Within the data that follows, set down exactly the lines from the one containing "Enable the 'Solicitudes externas' checkbox" through the one containing "Task: Delete annotations with the trash icon", both ends included.
——————
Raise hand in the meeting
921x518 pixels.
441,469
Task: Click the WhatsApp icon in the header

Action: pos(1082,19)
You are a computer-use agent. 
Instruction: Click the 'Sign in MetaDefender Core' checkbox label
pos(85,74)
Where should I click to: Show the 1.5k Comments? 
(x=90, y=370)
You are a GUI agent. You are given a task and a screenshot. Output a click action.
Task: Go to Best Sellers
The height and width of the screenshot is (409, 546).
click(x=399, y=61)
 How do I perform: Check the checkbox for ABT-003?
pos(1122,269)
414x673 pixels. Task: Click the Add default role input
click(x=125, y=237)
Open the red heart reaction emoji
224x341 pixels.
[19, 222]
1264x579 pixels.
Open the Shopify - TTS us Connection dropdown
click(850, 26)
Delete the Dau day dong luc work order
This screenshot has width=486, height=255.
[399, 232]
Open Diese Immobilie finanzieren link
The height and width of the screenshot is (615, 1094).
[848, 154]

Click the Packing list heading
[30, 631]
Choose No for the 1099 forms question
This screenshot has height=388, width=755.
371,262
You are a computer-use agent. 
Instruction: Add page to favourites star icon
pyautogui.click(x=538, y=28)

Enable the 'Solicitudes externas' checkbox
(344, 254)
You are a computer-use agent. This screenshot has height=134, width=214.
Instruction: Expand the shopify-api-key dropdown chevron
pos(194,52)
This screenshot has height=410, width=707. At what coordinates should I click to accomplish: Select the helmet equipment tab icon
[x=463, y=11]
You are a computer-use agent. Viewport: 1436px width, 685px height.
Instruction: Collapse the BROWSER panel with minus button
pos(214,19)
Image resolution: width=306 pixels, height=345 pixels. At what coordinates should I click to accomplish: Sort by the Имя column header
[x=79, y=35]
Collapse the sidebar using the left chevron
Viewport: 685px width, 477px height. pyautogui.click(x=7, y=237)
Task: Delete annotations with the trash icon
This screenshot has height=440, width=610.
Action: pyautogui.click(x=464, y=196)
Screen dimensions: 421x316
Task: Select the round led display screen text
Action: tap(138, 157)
——————
Written reply -
Enable the 'Solicitudes externas' checkbox
(344, 254)
You are a computer-use agent. This screenshot has height=134, width=214.
Instruction: Expand the shopify-api-key dropdown chevron
pos(194,52)
This screenshot has height=410, width=707. At what coordinates should I click to accomplish: Select the helmet equipment tab icon
[x=463, y=11]
You are a computer-use agent. Viewport: 1436px width, 685px height.
Instruction: Collapse the BROWSER panel with minus button
pos(214,19)
Image resolution: width=306 pixels, height=345 pixels. At what coordinates should I click to accomplish: Sort by the Имя column header
[x=79, y=35]
Collapse the sidebar using the left chevron
Viewport: 685px width, 477px height. pyautogui.click(x=7, y=237)
Task: Delete annotations with the trash icon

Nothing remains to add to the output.